▶ WHAT YOU NEED TO DO
Print every entry exactly once more, omitting each picture.

▶ MATERIAL PROVIDED
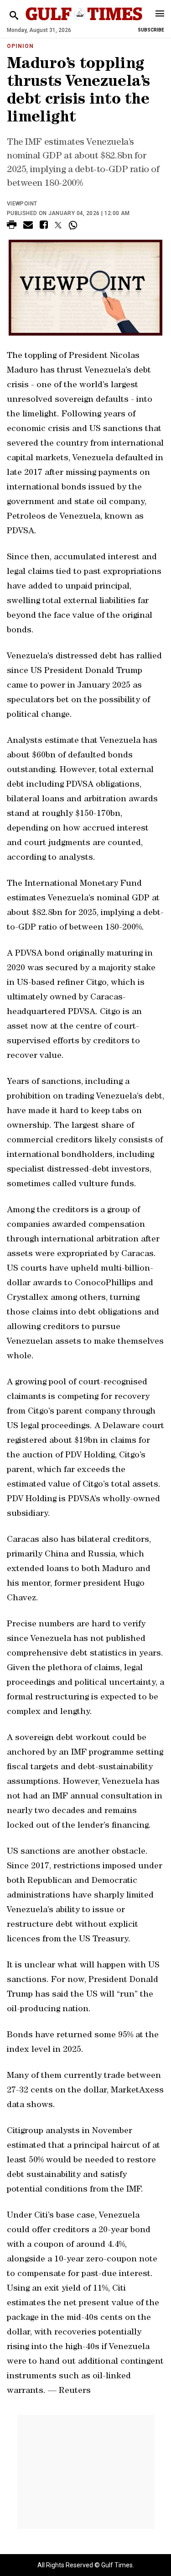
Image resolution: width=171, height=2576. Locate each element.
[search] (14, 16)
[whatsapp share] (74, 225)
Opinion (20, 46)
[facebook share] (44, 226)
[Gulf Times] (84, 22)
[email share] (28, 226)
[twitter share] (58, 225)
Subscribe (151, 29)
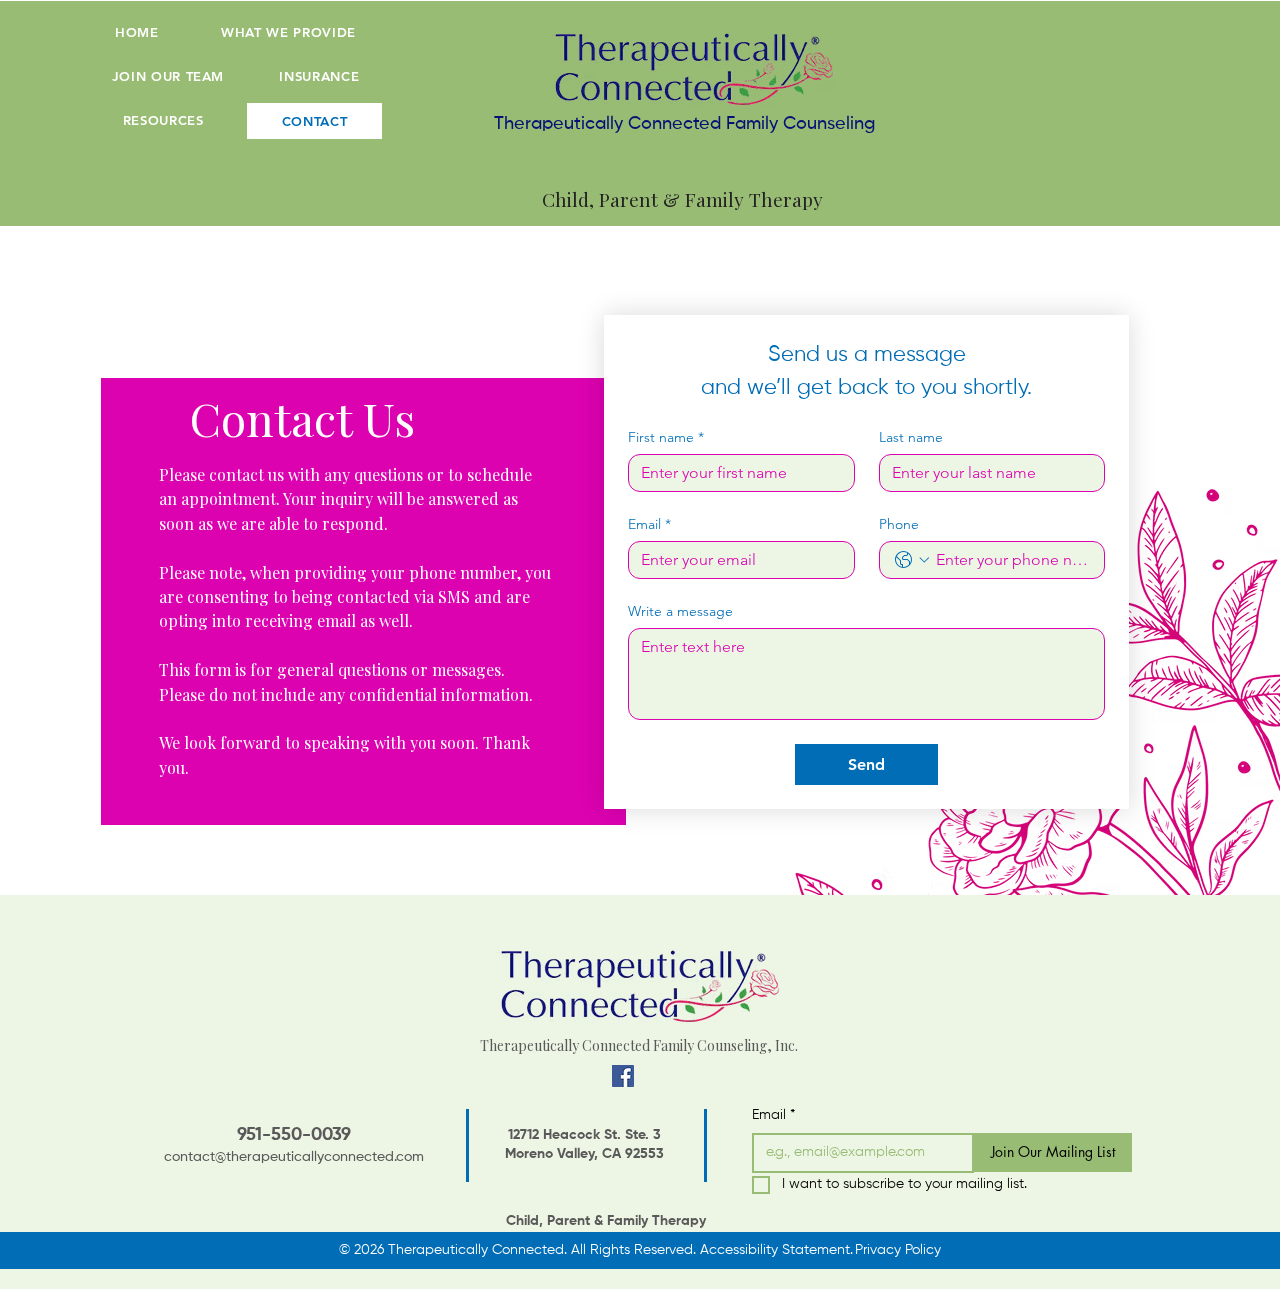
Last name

▶ EXERCISE OUTPUT
Image resolution: width=171, height=2576. Locate each element.
[search] (14, 16)
[whatsapp share] (74, 225)
Opinion (20, 46)
[facebook share] (44, 226)
[Gulf Times] (84, 22)
[email share] (28, 226)
[twitter share] (58, 225)
Subscribe (151, 29)
Last name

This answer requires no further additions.